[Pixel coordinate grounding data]
════

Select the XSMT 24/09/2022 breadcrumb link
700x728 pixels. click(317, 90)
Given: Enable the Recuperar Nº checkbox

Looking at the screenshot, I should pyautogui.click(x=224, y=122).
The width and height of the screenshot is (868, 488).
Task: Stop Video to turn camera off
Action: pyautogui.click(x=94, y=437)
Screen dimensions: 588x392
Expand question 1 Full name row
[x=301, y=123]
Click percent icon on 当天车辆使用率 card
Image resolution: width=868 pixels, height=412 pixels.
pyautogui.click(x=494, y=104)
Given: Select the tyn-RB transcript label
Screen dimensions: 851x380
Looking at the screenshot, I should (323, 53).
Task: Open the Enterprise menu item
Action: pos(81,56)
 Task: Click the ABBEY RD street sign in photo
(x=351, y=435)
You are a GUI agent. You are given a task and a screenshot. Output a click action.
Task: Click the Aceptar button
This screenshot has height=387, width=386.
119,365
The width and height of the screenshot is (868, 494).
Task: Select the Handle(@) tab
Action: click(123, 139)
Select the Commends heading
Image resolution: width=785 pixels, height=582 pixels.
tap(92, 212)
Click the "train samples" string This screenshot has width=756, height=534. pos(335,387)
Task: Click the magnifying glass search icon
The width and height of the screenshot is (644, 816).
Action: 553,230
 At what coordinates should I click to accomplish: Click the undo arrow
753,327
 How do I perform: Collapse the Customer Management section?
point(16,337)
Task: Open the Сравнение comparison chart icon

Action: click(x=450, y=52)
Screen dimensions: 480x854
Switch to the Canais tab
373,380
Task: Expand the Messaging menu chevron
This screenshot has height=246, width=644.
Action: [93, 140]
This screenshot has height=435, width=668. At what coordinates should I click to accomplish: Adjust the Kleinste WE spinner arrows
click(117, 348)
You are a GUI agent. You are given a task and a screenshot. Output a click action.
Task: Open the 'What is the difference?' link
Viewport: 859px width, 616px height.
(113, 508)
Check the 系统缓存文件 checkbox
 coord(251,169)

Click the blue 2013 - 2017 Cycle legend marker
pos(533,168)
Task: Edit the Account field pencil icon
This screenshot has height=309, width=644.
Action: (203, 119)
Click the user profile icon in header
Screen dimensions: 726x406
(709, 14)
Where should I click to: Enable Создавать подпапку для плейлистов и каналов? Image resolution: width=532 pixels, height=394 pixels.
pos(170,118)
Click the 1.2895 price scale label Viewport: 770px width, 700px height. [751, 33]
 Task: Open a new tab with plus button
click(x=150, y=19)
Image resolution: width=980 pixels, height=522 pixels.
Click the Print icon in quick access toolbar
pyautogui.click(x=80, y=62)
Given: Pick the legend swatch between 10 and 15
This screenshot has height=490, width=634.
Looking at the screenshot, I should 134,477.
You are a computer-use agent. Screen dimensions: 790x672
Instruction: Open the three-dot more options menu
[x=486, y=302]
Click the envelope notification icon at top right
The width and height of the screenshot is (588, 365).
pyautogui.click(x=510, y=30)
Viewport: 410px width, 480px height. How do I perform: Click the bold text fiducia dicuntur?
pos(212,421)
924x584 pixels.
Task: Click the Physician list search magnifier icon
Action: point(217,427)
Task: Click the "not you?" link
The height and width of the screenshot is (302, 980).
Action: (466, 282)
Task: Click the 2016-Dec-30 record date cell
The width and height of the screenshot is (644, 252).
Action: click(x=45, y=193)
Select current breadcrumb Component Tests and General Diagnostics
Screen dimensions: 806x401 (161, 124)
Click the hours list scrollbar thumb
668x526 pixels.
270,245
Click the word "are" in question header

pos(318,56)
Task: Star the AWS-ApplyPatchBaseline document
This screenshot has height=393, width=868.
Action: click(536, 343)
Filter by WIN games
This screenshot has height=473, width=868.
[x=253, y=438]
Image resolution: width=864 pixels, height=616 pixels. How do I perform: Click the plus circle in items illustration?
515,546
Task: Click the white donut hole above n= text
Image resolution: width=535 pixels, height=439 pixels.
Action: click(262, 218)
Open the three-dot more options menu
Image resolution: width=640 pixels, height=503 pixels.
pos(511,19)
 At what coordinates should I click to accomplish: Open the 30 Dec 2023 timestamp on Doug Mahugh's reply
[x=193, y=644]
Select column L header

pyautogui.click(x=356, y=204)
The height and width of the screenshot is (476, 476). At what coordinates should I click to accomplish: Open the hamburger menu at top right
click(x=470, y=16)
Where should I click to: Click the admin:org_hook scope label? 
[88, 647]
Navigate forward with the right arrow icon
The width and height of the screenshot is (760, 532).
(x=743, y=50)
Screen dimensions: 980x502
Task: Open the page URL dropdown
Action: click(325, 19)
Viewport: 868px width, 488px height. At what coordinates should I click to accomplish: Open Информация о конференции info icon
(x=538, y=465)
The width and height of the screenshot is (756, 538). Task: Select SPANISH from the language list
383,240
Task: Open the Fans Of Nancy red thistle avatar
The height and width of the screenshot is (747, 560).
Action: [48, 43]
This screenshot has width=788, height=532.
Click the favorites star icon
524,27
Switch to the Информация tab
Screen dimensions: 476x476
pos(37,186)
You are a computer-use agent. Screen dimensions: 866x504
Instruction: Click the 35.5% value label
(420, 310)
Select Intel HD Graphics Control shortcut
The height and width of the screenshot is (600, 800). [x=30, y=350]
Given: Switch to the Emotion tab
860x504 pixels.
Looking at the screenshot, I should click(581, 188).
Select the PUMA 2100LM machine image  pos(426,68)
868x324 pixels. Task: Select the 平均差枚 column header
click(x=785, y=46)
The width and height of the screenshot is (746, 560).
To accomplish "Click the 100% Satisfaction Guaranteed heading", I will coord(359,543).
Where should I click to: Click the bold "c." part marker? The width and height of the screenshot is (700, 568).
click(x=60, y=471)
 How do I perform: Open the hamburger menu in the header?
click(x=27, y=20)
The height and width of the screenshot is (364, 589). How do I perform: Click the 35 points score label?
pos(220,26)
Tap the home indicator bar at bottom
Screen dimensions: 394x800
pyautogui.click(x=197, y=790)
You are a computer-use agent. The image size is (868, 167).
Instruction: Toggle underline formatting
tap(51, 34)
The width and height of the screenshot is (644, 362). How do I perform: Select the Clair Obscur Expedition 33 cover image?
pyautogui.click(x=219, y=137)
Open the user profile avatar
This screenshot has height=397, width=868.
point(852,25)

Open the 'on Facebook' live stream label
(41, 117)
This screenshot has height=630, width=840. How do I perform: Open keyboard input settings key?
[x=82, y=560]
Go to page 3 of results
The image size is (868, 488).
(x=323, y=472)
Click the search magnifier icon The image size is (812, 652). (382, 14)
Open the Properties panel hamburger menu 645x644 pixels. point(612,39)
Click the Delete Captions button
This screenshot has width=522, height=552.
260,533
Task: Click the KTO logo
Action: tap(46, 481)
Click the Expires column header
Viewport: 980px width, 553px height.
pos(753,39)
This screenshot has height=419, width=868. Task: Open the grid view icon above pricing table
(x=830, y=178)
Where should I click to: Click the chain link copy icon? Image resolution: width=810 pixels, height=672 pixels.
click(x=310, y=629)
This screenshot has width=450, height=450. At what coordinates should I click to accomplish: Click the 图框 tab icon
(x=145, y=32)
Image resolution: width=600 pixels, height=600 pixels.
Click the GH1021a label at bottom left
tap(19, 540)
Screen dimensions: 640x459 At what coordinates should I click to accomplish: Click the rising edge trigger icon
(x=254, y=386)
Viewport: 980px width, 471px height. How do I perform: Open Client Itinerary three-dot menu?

════

Exercise » What you need to do is repeat every record above exactly.

Finished exercise »
Select the XSMT 24/09/2022 breadcrumb link
700x728 pixels. click(317, 90)
Given: Enable the Recuperar Nº checkbox

Looking at the screenshot, I should pyautogui.click(x=224, y=122).
The width and height of the screenshot is (868, 488).
Task: Stop Video to turn camera off
Action: pyautogui.click(x=94, y=437)
Screen dimensions: 588x392
Expand question 1 Full name row
[x=301, y=123]
Click percent icon on 当天车辆使用率 card
Image resolution: width=868 pixels, height=412 pixels.
pyautogui.click(x=494, y=104)
Given: Select the tyn-RB transcript label
Screen dimensions: 851x380
Looking at the screenshot, I should (323, 53).
Task: Open the Enterprise menu item
Action: pos(81,56)
 Task: Click the ABBEY RD street sign in photo
(x=351, y=435)
You are a GUI agent. You are given a task and a screenshot. Output a click action.
Task: Click the Aceptar button
This screenshot has height=387, width=386.
119,365
The width and height of the screenshot is (868, 494).
Task: Select the Handle(@) tab
Action: click(123, 139)
Select the Commends heading
Image resolution: width=785 pixels, height=582 pixels.
tap(92, 212)
Click the "train samples" string This screenshot has width=756, height=534. pos(335,387)
Task: Click the magnifying glass search icon
The width and height of the screenshot is (644, 816).
Action: 553,230
 At what coordinates should I click to accomplish: Click the undo arrow
753,327
 How do I perform: Collapse the Customer Management section?
point(16,337)
Task: Open the Сравнение comparison chart icon

Action: click(x=450, y=52)
Screen dimensions: 480x854
Switch to the Canais tab
373,380
Task: Expand the Messaging menu chevron
This screenshot has height=246, width=644.
Action: [93, 140]
This screenshot has height=435, width=668. At what coordinates should I click to accomplish: Adjust the Kleinste WE spinner arrows
click(117, 348)
You are a GUI agent. You are given a task and a screenshot. Output a click action.
Task: Open the 'What is the difference?' link
Viewport: 859px width, 616px height.
(113, 508)
Check the 系统缓存文件 checkbox
 coord(251,169)

Click the blue 2013 - 2017 Cycle legend marker
pos(533,168)
Task: Edit the Account field pencil icon
This screenshot has height=309, width=644.
Action: (203, 119)
Click the user profile icon in header
Screen dimensions: 726x406
(709, 14)
Where should I click to: Enable Создавать подпапку для плейлистов и каналов? Image resolution: width=532 pixels, height=394 pixels.
pos(170,118)
Click the 1.2895 price scale label Viewport: 770px width, 700px height. [751, 33]
 Task: Open a new tab with plus button
click(x=150, y=19)
Image resolution: width=980 pixels, height=522 pixels.
Click the Print icon in quick access toolbar
pyautogui.click(x=80, y=62)
Given: Pick the legend swatch between 10 and 15
This screenshot has height=490, width=634.
Looking at the screenshot, I should 134,477.
You are a computer-use agent. Screen dimensions: 790x672
Instruction: Open the three-dot more options menu
[x=486, y=302]
Click the envelope notification icon at top right
The width and height of the screenshot is (588, 365).
pyautogui.click(x=510, y=30)
Viewport: 410px width, 480px height. How do I perform: Click the bold text fiducia dicuntur?
pos(212,421)
924x584 pixels.
Task: Click the Physician list search magnifier icon
Action: point(217,427)
Task: Click the "not you?" link
The height and width of the screenshot is (302, 980).
Action: (466, 282)
Task: Click the 2016-Dec-30 record date cell
The width and height of the screenshot is (644, 252).
Action: click(x=45, y=193)
Select current breadcrumb Component Tests and General Diagnostics
Screen dimensions: 806x401 (161, 124)
Click the hours list scrollbar thumb
668x526 pixels.
270,245
Click the word "are" in question header

pos(318,56)
Task: Star the AWS-ApplyPatchBaseline document
This screenshot has height=393, width=868.
Action: click(536, 343)
Filter by WIN games
This screenshot has height=473, width=868.
[x=253, y=438]
Image resolution: width=864 pixels, height=616 pixels. How do I perform: Click the plus circle in items illustration?
515,546
Task: Click the white donut hole above n= text
Image resolution: width=535 pixels, height=439 pixels.
Action: click(262, 218)
Open the three-dot more options menu
Image resolution: width=640 pixels, height=503 pixels.
pos(511,19)
 At what coordinates should I click to accomplish: Open the 30 Dec 2023 timestamp on Doug Mahugh's reply
[x=193, y=644]
Select column L header

pyautogui.click(x=356, y=204)
The height and width of the screenshot is (476, 476). At what coordinates should I click to accomplish: Open the hamburger menu at top right
click(x=470, y=16)
Where should I click to: Click the admin:org_hook scope label? 
[88, 647]
Navigate forward with the right arrow icon
The width and height of the screenshot is (760, 532).
(x=743, y=50)
Screen dimensions: 980x502
Task: Open the page URL dropdown
Action: click(325, 19)
Viewport: 868px width, 488px height. At what coordinates should I click to accomplish: Open Информация о конференции info icon
(x=538, y=465)
The width and height of the screenshot is (756, 538). Task: Select SPANISH from the language list
383,240
Task: Open the Fans Of Nancy red thistle avatar
The height and width of the screenshot is (747, 560).
Action: [48, 43]
This screenshot has width=788, height=532.
Click the favorites star icon
524,27
Switch to the Информация tab
Screen dimensions: 476x476
pos(37,186)
You are a computer-use agent. Screen dimensions: 866x504
Instruction: Click the 35.5% value label
(420, 310)
Select Intel HD Graphics Control shortcut
The height and width of the screenshot is (600, 800). [x=30, y=350]
Given: Switch to the Emotion tab
860x504 pixels.
Looking at the screenshot, I should click(581, 188).
Select the PUMA 2100LM machine image  pos(426,68)
868x324 pixels. Task: Select the 平均差枚 column header
click(x=785, y=46)
The width and height of the screenshot is (746, 560).
To accomplish "Click the 100% Satisfaction Guaranteed heading", I will coord(359,543).
Where should I click to: Click the bold "c." part marker? The width and height of the screenshot is (700, 568).
click(x=60, y=471)
 How do I perform: Open the hamburger menu in the header?
click(x=27, y=20)
The height and width of the screenshot is (364, 589). How do I perform: Click the 35 points score label?
pos(220,26)
Tap the home indicator bar at bottom
Screen dimensions: 394x800
pyautogui.click(x=197, y=790)
You are a computer-use agent. The image size is (868, 167).
Instruction: Toggle underline formatting
tap(51, 34)
The width and height of the screenshot is (644, 362). How do I perform: Select the Clair Obscur Expedition 33 cover image?
pyautogui.click(x=219, y=137)
Open the user profile avatar
This screenshot has height=397, width=868.
point(852,25)

Open the 'on Facebook' live stream label
(41, 117)
This screenshot has height=630, width=840. How do I perform: Open keyboard input settings key?
[x=82, y=560]
Go to page 3 of results
The image size is (868, 488).
(x=323, y=472)
Click the search magnifier icon The image size is (812, 652). (382, 14)
Open the Properties panel hamburger menu 645x644 pixels. point(612,39)
Click the Delete Captions button
This screenshot has width=522, height=552.
260,533
Task: Click the KTO logo
Action: tap(46, 481)
Click the Expires column header
Viewport: 980px width, 553px height.
pos(753,39)
This screenshot has height=419, width=868. Task: Open the grid view icon above pricing table
(x=830, y=178)
Where should I click to: Click the chain link copy icon? Image resolution: width=810 pixels, height=672 pixels.
click(x=310, y=629)
This screenshot has width=450, height=450. At what coordinates should I click to accomplish: Click the 图框 tab icon
(x=145, y=32)
Image resolution: width=600 pixels, height=600 pixels.
Click the GH1021a label at bottom left
tap(19, 540)
Screen dimensions: 640x459 At what coordinates should I click to accomplish: Click the rising edge trigger icon
(x=254, y=386)
Viewport: 980px width, 471px height. How do I perform: Open Client Itinerary three-dot menu?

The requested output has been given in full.